_Directions for this task_: Copy the lines starting at the one that contains "Select the 가족(준)회원 row label" and ending at the end of the entries, both included, and leave the pictures out of your answer.

** start of Data for this exercise **

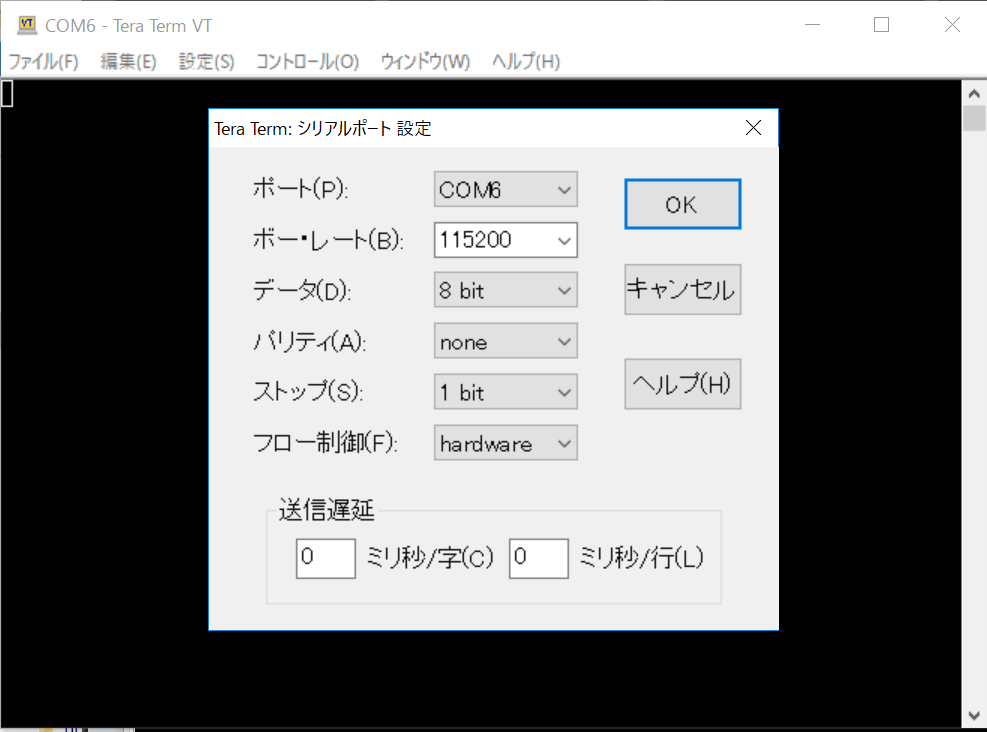Image resolution: width=987 pixels, height=732 pixels.
Task: Click the terminal scrollbar down arrow
Action: pyautogui.click(x=974, y=715)
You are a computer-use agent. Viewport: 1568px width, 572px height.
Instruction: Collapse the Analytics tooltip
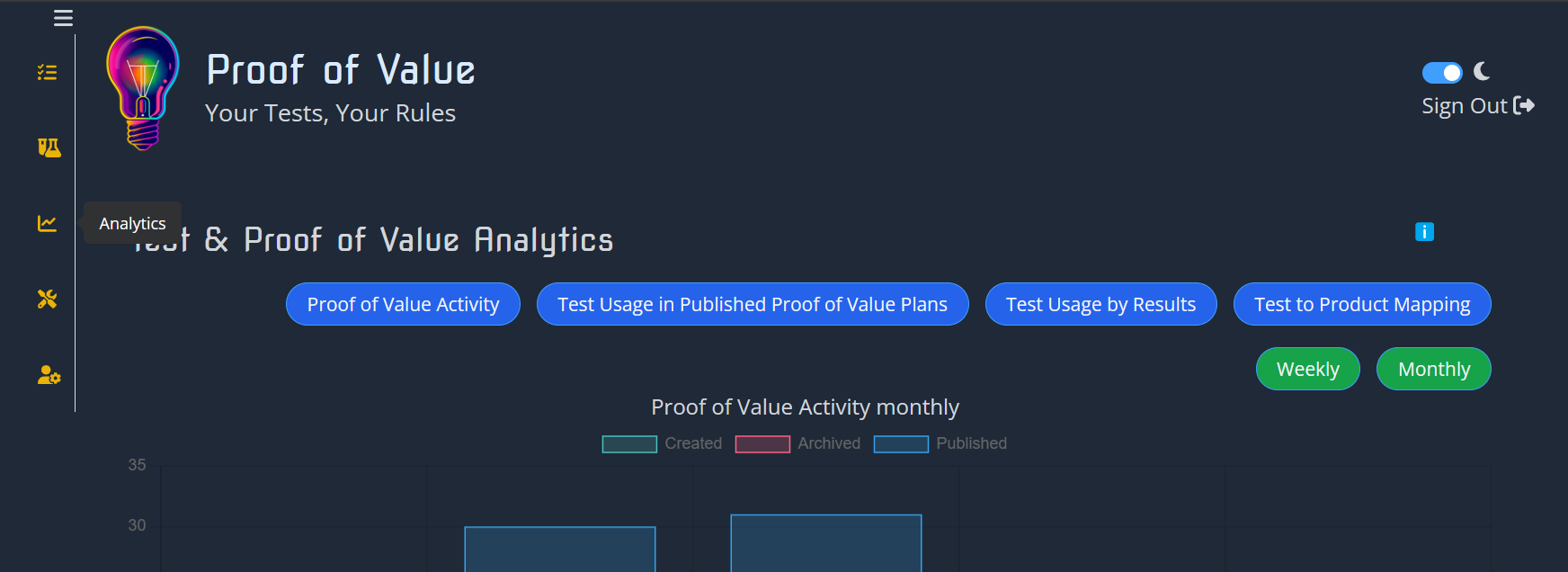[x=132, y=223]
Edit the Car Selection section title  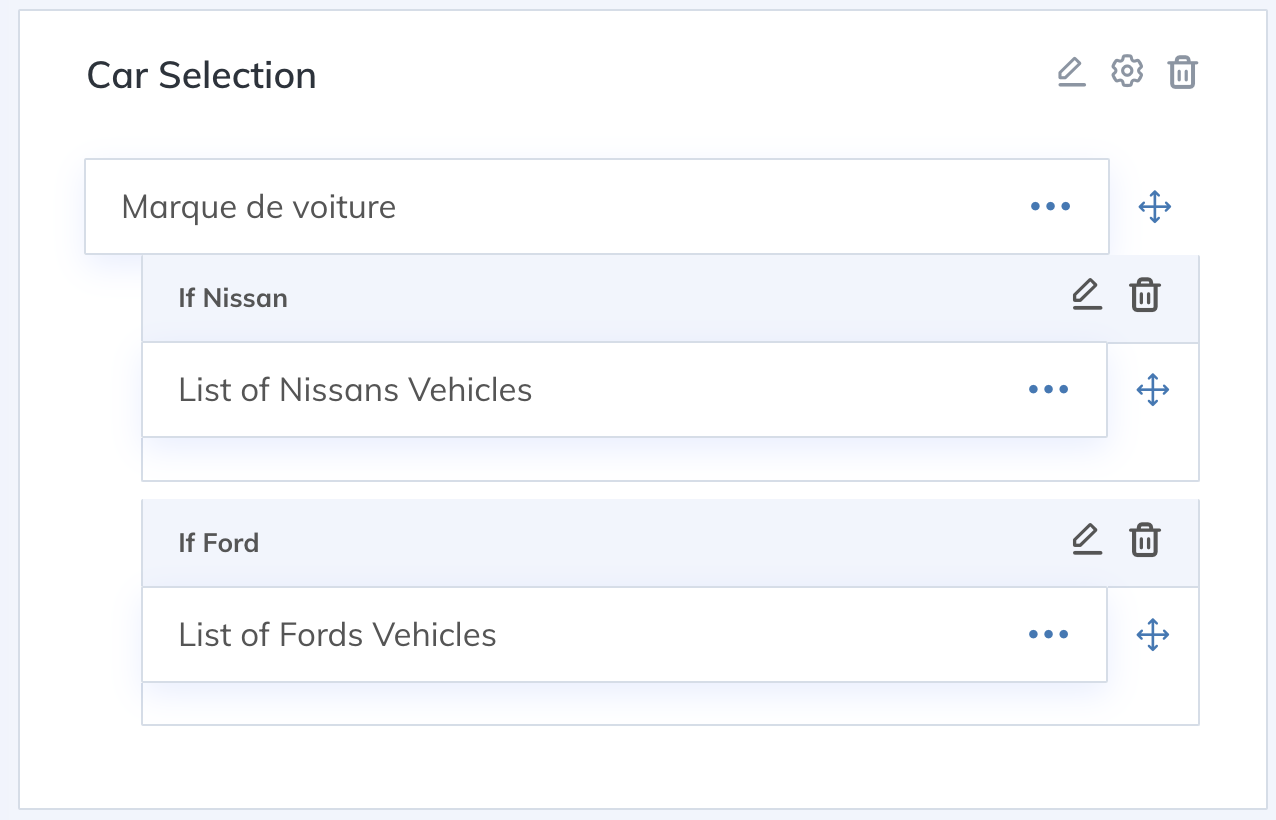1071,73
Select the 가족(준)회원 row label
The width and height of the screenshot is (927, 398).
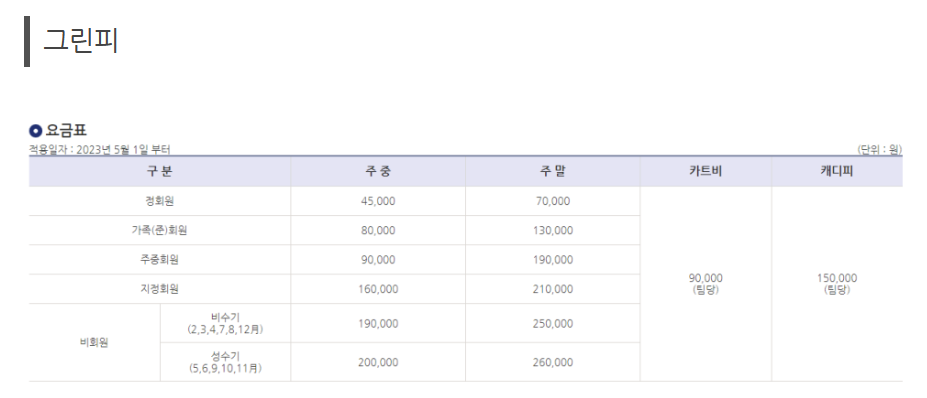(160, 231)
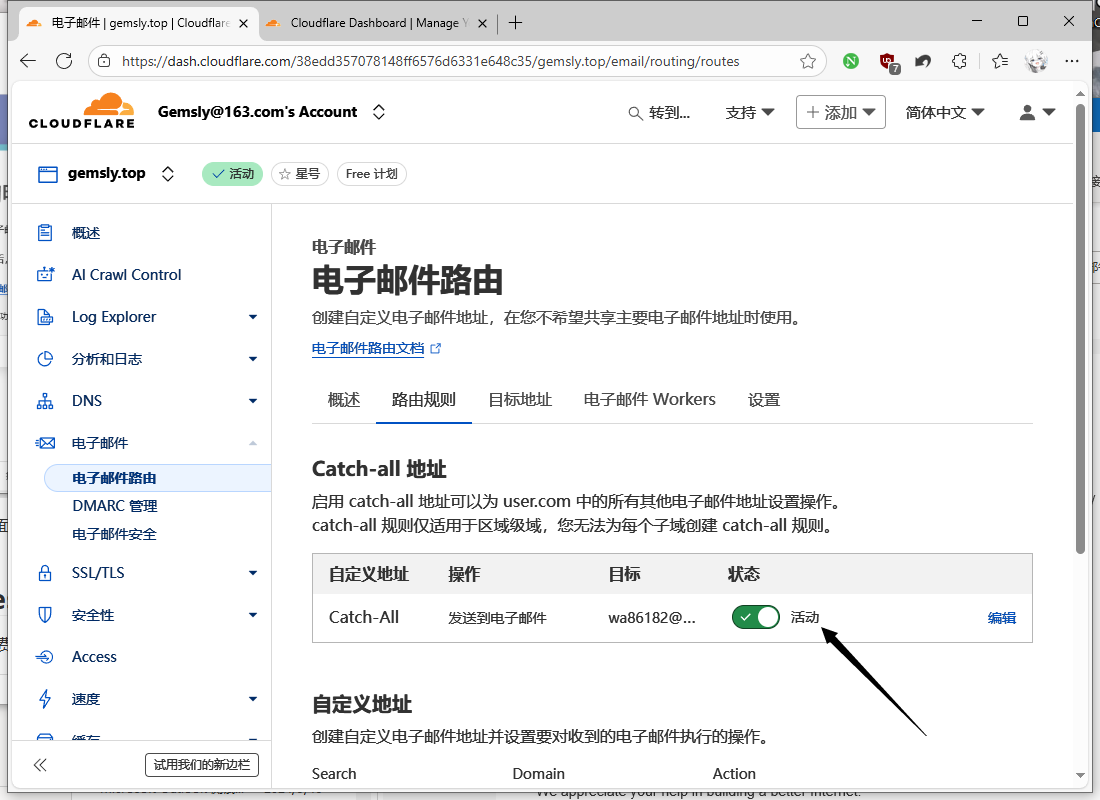Viewport: 1100px width, 800px height.
Task: Click the user account profile icon
Action: 1036,113
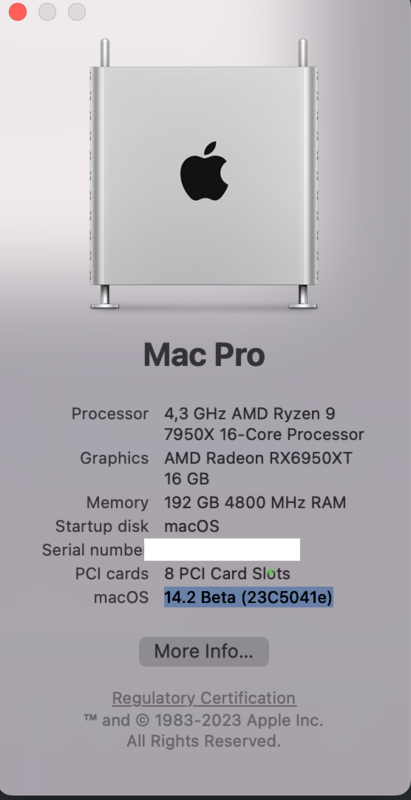Select the Graphics label
This screenshot has width=411, height=800.
[x=114, y=458]
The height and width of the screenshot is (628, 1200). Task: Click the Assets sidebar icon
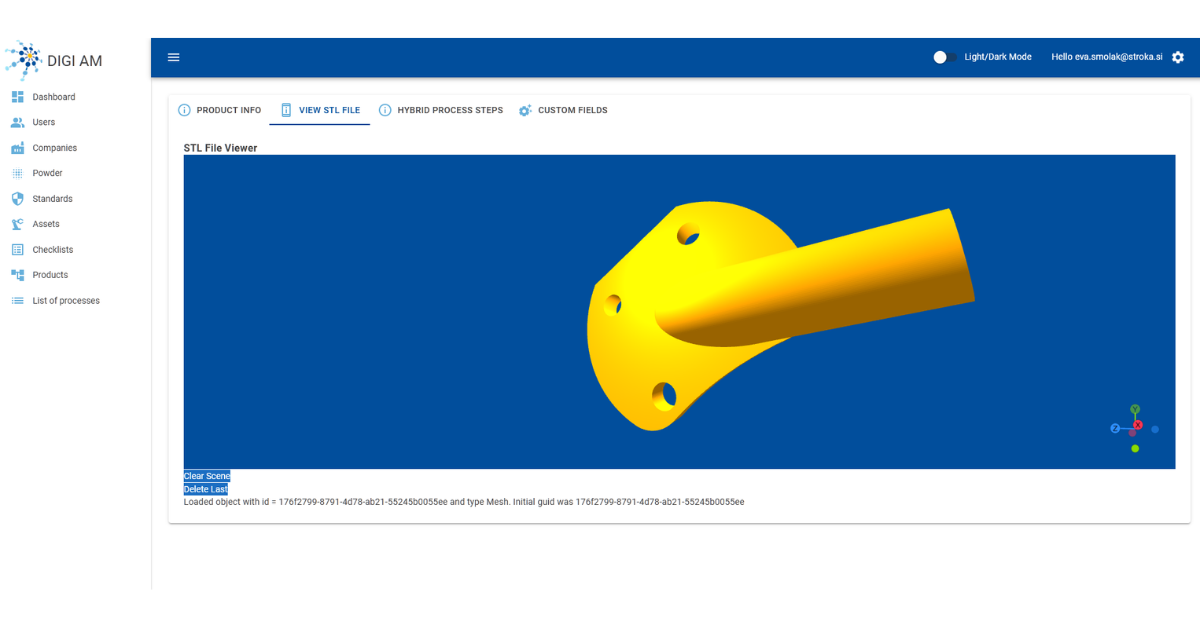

** end of Data for this exercise **

_Full solution_:
Select the 가족(준)회원 row label
The width and height of the screenshot is (927, 398).
(160, 231)
Viewport: 1100px width, 800px height.
Task: Click the user account profile icon
Action: 1036,113
Select the Graphics label
This screenshot has width=411, height=800.
[x=114, y=458]
The height and width of the screenshot is (628, 1200). Task: Click the Assets sidebar icon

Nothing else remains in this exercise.